## Task to carry out
The result should be the listing below restated word for word, with images left out.

Material provided: Begin

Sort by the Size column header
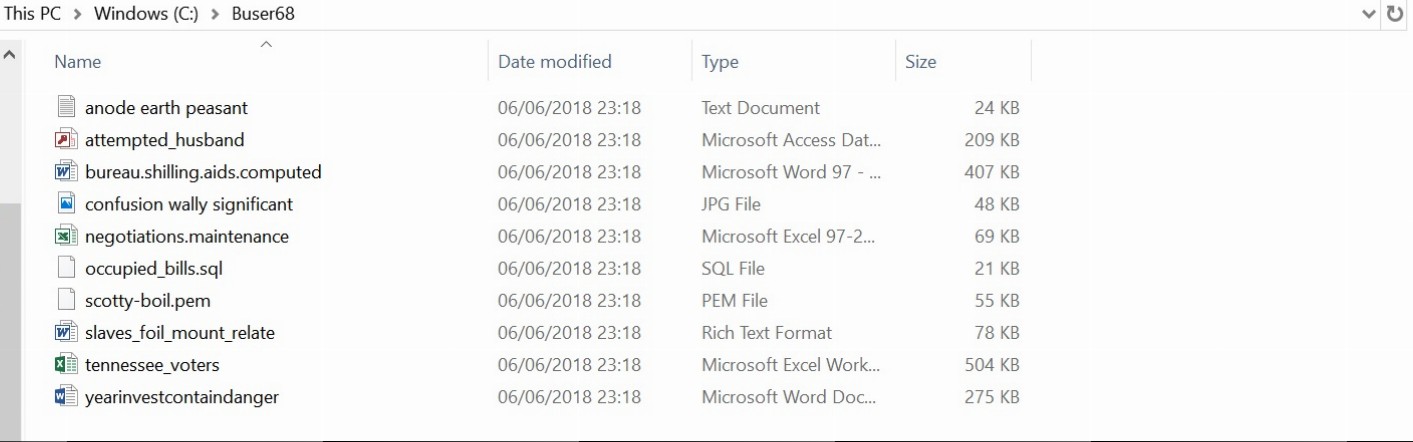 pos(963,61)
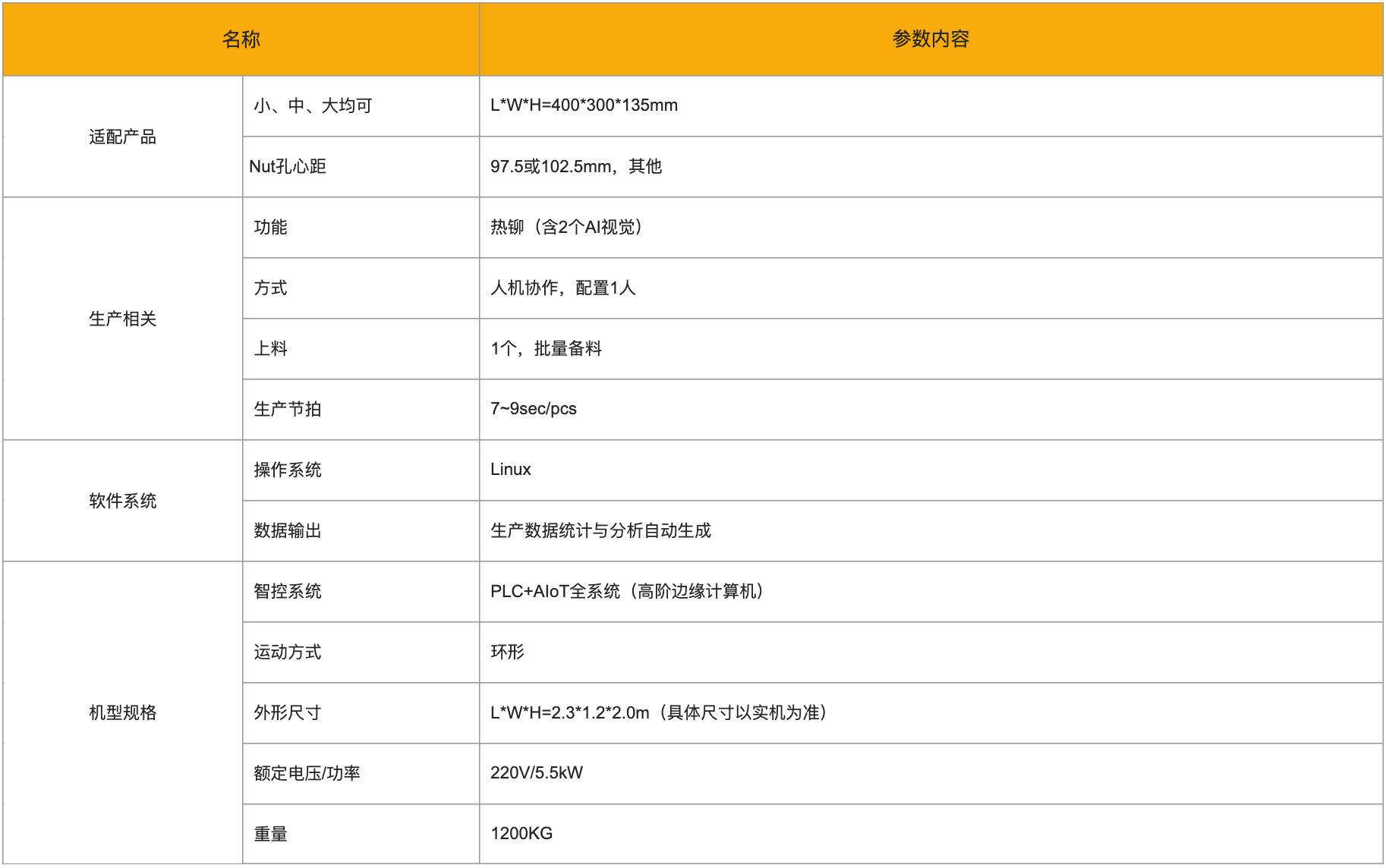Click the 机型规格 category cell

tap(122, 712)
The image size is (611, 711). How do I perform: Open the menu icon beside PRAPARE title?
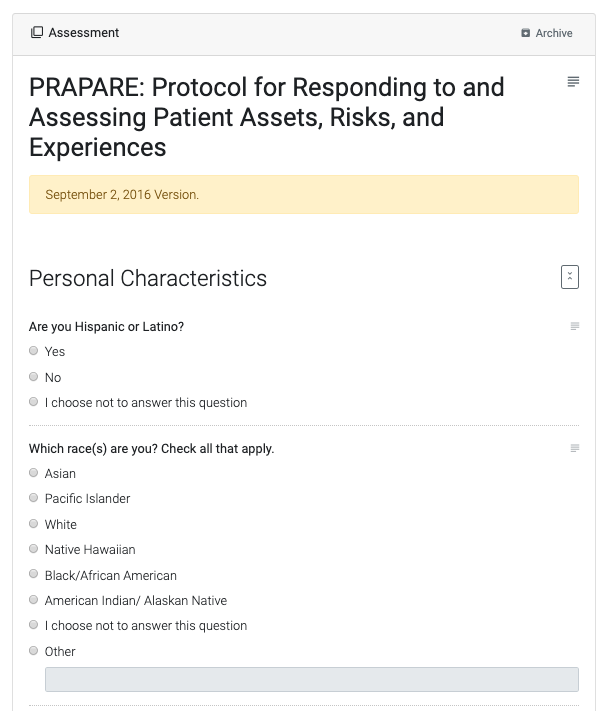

Material provided: End

## Response area
Sort by the Size column header
 pos(963,61)
Click the 机型规格 category cell

tap(122, 712)
The image size is (611, 711). How do I perform: Open the menu icon beside PRAPARE title?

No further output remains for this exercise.